As someone who once implemented an automated workflow by co-writing a custom task manager (see: unaware bioinformatics novice), I have really come to appreciate the power and flexibility of snakemake, especially with bioconda software management. Snakemake functions by allowing the user to write a “rule” for running a command or piece of software that contains all information for execution, including inputs, outputs, parameters, cpu, etc. In addition, snakemake natively provides conda integration to allow each rule to deploy individual conda environments to run the commands and software. In practice, this means if a software package has a conda recipe, we can quickly integrate that package into any workflow without considering installation and dependency issues. This is a huge step towards simplifying workflows, and is especially important for folks without extensive experience troubleshooting installations. Plus, the snakemake documentation is wonderful and there are some good example workflows and tutorials!

Snakemake also provides integration with singularity, and suggests a solution for fully containerizing workflows: use singularity to define the operating system (ideally a container with miniconda installed), and then use conda to manage software and deploy individual conda virtual environments for running a workflow within that container.

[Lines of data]

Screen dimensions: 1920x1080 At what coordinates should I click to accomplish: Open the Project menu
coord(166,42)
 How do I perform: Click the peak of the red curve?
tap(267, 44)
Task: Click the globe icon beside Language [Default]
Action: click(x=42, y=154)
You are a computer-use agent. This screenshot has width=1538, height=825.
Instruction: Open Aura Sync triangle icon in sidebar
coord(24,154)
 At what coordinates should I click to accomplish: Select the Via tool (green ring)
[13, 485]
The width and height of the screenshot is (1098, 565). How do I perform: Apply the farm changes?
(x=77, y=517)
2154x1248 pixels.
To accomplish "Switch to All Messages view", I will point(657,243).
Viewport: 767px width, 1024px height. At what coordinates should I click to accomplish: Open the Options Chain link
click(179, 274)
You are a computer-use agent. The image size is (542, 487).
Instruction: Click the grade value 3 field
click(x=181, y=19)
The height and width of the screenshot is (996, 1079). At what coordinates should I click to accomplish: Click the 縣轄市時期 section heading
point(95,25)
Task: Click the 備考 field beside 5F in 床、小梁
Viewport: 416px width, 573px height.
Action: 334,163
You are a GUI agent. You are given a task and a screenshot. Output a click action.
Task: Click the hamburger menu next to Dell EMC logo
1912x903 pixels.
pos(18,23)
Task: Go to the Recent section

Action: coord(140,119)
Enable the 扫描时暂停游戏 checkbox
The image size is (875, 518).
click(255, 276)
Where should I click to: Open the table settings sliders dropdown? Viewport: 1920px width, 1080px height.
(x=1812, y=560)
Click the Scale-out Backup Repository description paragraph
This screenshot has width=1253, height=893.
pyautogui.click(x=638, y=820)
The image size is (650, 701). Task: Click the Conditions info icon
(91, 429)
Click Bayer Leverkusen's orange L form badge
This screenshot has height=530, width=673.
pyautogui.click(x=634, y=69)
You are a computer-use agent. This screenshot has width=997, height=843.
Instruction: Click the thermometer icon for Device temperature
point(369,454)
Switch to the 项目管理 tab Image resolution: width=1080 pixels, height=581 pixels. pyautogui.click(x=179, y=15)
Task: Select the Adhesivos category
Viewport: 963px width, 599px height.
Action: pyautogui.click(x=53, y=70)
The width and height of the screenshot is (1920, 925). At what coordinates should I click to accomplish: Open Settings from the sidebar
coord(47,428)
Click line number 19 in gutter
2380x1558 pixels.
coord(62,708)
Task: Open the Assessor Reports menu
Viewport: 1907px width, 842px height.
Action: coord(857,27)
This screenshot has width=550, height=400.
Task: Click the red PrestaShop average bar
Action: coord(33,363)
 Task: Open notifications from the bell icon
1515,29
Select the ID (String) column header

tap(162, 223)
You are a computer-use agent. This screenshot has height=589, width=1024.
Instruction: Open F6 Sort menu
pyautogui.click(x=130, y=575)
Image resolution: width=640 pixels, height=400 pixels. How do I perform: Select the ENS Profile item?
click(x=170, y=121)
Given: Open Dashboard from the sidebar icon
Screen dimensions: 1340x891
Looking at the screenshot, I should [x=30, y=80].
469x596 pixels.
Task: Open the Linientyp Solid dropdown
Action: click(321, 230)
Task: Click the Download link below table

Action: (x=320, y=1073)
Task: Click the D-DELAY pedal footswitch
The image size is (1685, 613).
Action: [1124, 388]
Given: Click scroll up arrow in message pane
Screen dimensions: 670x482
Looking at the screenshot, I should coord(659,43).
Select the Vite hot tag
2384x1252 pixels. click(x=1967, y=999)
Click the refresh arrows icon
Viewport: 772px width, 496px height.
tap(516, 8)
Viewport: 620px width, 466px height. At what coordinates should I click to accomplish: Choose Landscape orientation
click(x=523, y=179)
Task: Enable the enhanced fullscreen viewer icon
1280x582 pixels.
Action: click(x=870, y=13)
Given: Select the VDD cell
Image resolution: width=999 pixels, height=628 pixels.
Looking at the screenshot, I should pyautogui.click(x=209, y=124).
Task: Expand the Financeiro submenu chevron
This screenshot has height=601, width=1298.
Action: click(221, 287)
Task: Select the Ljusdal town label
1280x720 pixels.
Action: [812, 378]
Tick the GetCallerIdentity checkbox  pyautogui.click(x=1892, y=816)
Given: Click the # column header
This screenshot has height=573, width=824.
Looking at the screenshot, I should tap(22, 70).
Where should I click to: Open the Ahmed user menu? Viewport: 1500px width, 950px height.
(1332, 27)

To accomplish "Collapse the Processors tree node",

▸ WORK TO COMPLETE:
a. According to the snakemake passage, what does snakemake natively provide so that each rule can deploy its own environment?
b. Please reproduce the snakemake passage from "Snakemake also provides" to "within that container.".
c. Write what comes next in the snakemake passage, picking up after its final sentence.

▸ PER-TASK OUTPUTS:
a. Conda integration.

b.
Snakemake also provides integration with singularity, and suggests a solution for fully containerizing workflows: use singularity to define the operating system (ideally a container with miniconda installed), and then use conda to manage software and deploy individual conda virtual environments for running a workflow within that container.

c.
On top of these handy software management tools, there is a small but growing repository of snakemake “wrappers” for commonly-used programs. These wrappers allow the user to specify the program’s command-line arguments as inputs and parameters within the snakemake rule, rather than writing out the full required shell command to run that program. They are ideally written to require only mandatory arguments and provide an “extra” parameter, which can be used to pass any number of optional arguments or additional flags to the program’s command line.

This salmon index wrapper is one of the most straightforward:

from snakemake.shell import shell

log = snakemake.log_fmt_shell(stdout=True, stderr=True)
extra = snakemake.params.get("extra", "")

shell("salmon index -t {snakemake.input} -i {snakemake.output} "
      " --threads {snakemake.threads} {extra} {log}" )

and it can be run via the following Snakefile:

    rule salmon_index:
    input:
        "assembly/transcriptome.fasta"
    output:
        "salmon/transcriptome_index"
    log:
        "logs/salmon/transcriptome_index.log"
    threads: 2
    params:
        # optional parameters
        extra=""
    wrapper:
        "0.25.0/bio/salmon/index"

Slightly more complex wrappers might take in multiple inputs, check for paired or single end reads, and ensure that the user is not violating any special rules required by the program. For example, the Trinity wrapper attempts to infer the required seqtype format from the input filenames and requires that the user have ‘trinity’ in the output folder name, in accordance with Trinity documentation. For some additional examples, see the salmon quant or star wrappers.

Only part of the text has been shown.